1995年、ノルウェーの作家、ヨースタイン・ゴルデルの書いた哲学入門の本「ソフィーの世界」が日本でベストセラーになったことがあった。これは、もともと1991年に書かれた本だが、94年頃にドイツでベストセラーとなり、そのドイツ語版をもとに、ドイツ文学者の池田香代子さんが翻訳したものである。

私はこの本を2000年の夏休みに読んだのだが、大いにはまった。2つの点で、私の好きな作家・筒井康隆を思い起こさせるところがあったからである。

この作品は、物語仕立てで哲学史を語っていく。これは、1991年に日本でベストセラーになった筒井の「文学部唯野教授」と同じやり方である。そして、物語のちょうど真ん中に、あるトリックが仕掛けられている。これ以上書くとネタバレになるので表現をぼかすが、このトリックはいかにも筒井が好みそうなものだ。

この本の訳者の池田香代子さんは、2002年にヴィクトール・E・フランクルの名著 「夜と霧」の新訳 も手がけている(みすず書房から出版)。この本は、アウシュヴィッツに送られたユダヤ人精神医学者による体験記録書で、1961年刊の霜山徳爾の翻訳(同じくみすず書房から出版)で知られているが、その41年ぶりの新訳になった。

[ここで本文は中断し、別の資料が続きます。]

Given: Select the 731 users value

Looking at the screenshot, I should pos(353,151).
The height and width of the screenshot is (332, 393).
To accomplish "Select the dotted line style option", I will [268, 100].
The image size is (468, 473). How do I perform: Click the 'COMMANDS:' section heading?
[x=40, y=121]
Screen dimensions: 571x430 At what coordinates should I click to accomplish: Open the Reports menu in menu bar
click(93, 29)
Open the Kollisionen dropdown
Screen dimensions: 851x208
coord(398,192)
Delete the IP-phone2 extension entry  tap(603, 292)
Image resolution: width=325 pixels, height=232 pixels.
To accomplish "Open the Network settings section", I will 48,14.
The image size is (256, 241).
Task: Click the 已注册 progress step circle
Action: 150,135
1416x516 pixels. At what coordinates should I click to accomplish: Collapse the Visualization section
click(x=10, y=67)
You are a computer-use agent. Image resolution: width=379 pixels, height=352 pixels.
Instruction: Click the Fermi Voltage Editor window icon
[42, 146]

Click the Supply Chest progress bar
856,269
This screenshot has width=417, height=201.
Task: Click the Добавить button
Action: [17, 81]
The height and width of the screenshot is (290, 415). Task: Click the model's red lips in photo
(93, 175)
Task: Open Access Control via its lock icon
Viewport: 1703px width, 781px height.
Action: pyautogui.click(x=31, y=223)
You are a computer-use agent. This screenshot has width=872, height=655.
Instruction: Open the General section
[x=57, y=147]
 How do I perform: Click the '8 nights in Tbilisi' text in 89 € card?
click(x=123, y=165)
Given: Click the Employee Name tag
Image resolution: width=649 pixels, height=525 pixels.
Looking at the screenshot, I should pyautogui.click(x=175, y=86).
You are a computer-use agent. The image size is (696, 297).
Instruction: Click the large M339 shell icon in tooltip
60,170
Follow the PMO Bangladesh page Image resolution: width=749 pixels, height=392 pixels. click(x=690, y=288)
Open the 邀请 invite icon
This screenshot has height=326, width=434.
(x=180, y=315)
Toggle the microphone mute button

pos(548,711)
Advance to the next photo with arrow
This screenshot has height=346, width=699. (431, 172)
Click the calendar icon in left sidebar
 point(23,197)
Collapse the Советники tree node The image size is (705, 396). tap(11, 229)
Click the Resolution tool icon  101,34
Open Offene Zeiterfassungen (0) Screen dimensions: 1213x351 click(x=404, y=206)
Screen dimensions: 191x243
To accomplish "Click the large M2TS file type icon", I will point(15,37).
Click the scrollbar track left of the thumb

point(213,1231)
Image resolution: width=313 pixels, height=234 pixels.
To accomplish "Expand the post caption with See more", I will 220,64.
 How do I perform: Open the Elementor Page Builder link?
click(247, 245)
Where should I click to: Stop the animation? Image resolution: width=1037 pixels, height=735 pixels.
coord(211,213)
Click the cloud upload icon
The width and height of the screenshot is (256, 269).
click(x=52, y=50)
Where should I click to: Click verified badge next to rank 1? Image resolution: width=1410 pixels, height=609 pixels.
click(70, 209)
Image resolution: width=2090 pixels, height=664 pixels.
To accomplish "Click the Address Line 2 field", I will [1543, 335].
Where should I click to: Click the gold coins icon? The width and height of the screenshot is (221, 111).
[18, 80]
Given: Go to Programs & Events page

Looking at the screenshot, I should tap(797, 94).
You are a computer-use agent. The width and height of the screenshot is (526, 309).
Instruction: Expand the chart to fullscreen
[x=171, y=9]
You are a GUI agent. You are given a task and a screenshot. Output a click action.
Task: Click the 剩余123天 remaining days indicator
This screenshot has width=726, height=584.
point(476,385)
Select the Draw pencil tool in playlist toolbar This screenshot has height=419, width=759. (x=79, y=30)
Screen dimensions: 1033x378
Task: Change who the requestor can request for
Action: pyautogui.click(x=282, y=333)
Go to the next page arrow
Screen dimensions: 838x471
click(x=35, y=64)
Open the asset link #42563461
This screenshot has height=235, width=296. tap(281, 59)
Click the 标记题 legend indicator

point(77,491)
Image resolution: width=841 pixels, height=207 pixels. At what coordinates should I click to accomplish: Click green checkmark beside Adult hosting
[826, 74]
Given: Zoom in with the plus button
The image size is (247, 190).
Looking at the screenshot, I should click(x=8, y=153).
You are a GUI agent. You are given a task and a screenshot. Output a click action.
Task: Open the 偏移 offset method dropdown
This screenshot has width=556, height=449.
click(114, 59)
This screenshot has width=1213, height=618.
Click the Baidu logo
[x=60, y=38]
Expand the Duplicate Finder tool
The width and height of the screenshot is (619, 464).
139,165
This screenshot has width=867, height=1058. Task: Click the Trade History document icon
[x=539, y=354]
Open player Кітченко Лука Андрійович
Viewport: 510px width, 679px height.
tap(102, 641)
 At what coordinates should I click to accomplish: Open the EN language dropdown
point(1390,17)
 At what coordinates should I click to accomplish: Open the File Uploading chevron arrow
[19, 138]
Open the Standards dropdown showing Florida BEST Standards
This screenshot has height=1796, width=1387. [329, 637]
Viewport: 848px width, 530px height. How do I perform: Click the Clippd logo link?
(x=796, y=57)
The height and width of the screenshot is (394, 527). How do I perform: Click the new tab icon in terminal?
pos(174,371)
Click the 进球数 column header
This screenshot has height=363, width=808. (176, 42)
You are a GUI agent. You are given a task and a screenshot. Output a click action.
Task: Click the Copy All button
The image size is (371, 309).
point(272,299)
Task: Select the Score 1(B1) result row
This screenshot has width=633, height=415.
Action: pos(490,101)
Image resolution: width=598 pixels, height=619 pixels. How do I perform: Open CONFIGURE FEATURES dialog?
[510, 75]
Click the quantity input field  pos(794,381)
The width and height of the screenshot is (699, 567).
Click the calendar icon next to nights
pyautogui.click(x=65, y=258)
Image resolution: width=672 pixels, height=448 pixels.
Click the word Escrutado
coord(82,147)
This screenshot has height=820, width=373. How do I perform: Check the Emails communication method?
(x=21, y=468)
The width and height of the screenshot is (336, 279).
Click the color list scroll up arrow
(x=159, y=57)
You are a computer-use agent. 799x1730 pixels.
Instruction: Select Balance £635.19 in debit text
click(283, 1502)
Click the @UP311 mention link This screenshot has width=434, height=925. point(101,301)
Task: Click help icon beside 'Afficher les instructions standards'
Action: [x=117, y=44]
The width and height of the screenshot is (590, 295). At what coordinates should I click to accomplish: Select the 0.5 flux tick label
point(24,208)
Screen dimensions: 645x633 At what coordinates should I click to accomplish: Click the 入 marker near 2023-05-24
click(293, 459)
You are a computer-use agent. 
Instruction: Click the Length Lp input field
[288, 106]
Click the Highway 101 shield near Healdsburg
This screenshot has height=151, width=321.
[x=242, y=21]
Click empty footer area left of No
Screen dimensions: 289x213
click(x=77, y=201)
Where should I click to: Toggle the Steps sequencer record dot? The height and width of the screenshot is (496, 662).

私は新版の出る前年の2001年に霜山氏の手になる旧訳でこの本を読んだので、池田さん訳の新版は持っていないのだが、こういう本の翻訳書を出すことからも想像がつくように、池田さんは反戦・平和の側に立つ方である。

その池田さんの「再話」によって構成されたのが、ベストセラー「世界がもし100人の村だったら」(2001年、マガジンハウス)である。これは、もともと「ネットロア」(インターネットによる民話)であり、発信者不詳の、インターネットを通して広まった物語を、池田さんが再構成したものである。当然、格差社会否定の側に立ったものである。

ところが、6月にフジテレビがこの「世界がもし100人の村だったら」に基づく番組を、あろうことか安倍晋三のプロパガンダとして悪用したのである。

私にはこれがどうしても許せなかった。それが、この記事を書く動機になった。